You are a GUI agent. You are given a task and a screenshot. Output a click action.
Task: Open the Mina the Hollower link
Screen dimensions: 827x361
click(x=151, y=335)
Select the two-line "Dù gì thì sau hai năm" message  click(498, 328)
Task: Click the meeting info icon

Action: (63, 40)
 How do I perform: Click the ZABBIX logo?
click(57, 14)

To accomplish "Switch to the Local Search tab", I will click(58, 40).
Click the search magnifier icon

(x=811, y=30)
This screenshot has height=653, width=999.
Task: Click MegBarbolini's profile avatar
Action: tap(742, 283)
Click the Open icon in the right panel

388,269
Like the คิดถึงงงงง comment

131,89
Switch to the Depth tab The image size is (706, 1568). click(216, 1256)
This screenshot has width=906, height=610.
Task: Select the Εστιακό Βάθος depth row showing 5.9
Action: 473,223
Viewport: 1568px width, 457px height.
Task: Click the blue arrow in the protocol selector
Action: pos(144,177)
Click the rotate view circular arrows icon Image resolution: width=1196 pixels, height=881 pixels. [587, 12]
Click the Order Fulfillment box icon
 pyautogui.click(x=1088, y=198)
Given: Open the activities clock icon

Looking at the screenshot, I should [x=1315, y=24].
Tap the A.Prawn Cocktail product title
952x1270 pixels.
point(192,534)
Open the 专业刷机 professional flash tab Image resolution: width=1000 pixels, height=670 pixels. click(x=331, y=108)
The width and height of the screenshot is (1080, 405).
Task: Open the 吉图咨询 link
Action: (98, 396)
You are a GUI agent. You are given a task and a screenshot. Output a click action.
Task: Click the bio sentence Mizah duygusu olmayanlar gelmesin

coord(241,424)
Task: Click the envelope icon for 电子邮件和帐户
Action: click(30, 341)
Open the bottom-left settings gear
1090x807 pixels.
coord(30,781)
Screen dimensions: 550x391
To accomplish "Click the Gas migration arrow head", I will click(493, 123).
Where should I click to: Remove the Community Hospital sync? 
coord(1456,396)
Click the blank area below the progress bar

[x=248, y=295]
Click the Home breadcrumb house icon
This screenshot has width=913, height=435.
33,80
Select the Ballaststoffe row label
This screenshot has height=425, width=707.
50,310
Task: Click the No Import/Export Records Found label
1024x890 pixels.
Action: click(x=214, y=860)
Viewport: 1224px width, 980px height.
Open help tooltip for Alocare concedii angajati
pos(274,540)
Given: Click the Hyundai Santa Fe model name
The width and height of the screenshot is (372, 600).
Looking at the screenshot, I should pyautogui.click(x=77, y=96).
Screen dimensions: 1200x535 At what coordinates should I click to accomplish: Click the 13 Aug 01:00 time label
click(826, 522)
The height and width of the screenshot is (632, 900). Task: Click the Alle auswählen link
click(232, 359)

— What this task involves —
Recreate the listing word for word, omitting nothing.

— Response for this exercise —
You are a GUI agent. You are given a task and a screenshot. Output a click action.
Task: Open the Mina the Hollower link
Screen dimensions: 827x361
click(x=151, y=335)
Select the two-line "Dù gì thì sau hai năm" message  click(498, 328)
Task: Click the meeting info icon

Action: (63, 40)
 How do I perform: Click the ZABBIX logo?
click(57, 14)

To accomplish "Switch to the Local Search tab", I will click(58, 40).
Click the search magnifier icon

(x=811, y=30)
This screenshot has height=653, width=999.
Task: Click MegBarbolini's profile avatar
Action: tap(742, 283)
Click the Open icon in the right panel

388,269
Like the คิดถึงงงงง comment

131,89
Switch to the Depth tab The image size is (706, 1568). click(216, 1256)
This screenshot has width=906, height=610.
Task: Select the Εστιακό Βάθος depth row showing 5.9
Action: 473,223
Viewport: 1568px width, 457px height.
Task: Click the blue arrow in the protocol selector
Action: pos(144,177)
Click the rotate view circular arrows icon Image resolution: width=1196 pixels, height=881 pixels. [587, 12]
Click the Order Fulfillment box icon
 pyautogui.click(x=1088, y=198)
Given: Open the activities clock icon

Looking at the screenshot, I should [x=1315, y=24].
Tap the A.Prawn Cocktail product title
952x1270 pixels.
point(192,534)
Open the 专业刷机 professional flash tab Image resolution: width=1000 pixels, height=670 pixels. click(x=331, y=108)
The width and height of the screenshot is (1080, 405).
Task: Open the 吉图咨询 link
Action: (98, 396)
You are a GUI agent. You are given a task and a screenshot. Output a click action.
Task: Click the bio sentence Mizah duygusu olmayanlar gelmesin

coord(241,424)
Task: Click the envelope icon for 电子邮件和帐户
Action: click(30, 341)
Open the bottom-left settings gear
1090x807 pixels.
coord(30,781)
Screen dimensions: 550x391
To accomplish "Click the Gas migration arrow head", I will click(493, 123).
Where should I click to: Remove the Community Hospital sync? 
coord(1456,396)
Click the blank area below the progress bar

[x=248, y=295]
Click the Home breadcrumb house icon
This screenshot has width=913, height=435.
33,80
Select the Ballaststoffe row label
This screenshot has height=425, width=707.
50,310
Task: Click the No Import/Export Records Found label
1024x890 pixels.
Action: click(x=214, y=860)
Viewport: 1224px width, 980px height.
Open help tooltip for Alocare concedii angajati
pos(274,540)
Given: Click the Hyundai Santa Fe model name
The width and height of the screenshot is (372, 600).
Looking at the screenshot, I should pyautogui.click(x=77, y=96).
Screen dimensions: 1200x535 At what coordinates should I click to accomplish: Click the 13 Aug 01:00 time label
click(826, 522)
The height and width of the screenshot is (632, 900). Task: Click the Alle auswählen link
click(232, 359)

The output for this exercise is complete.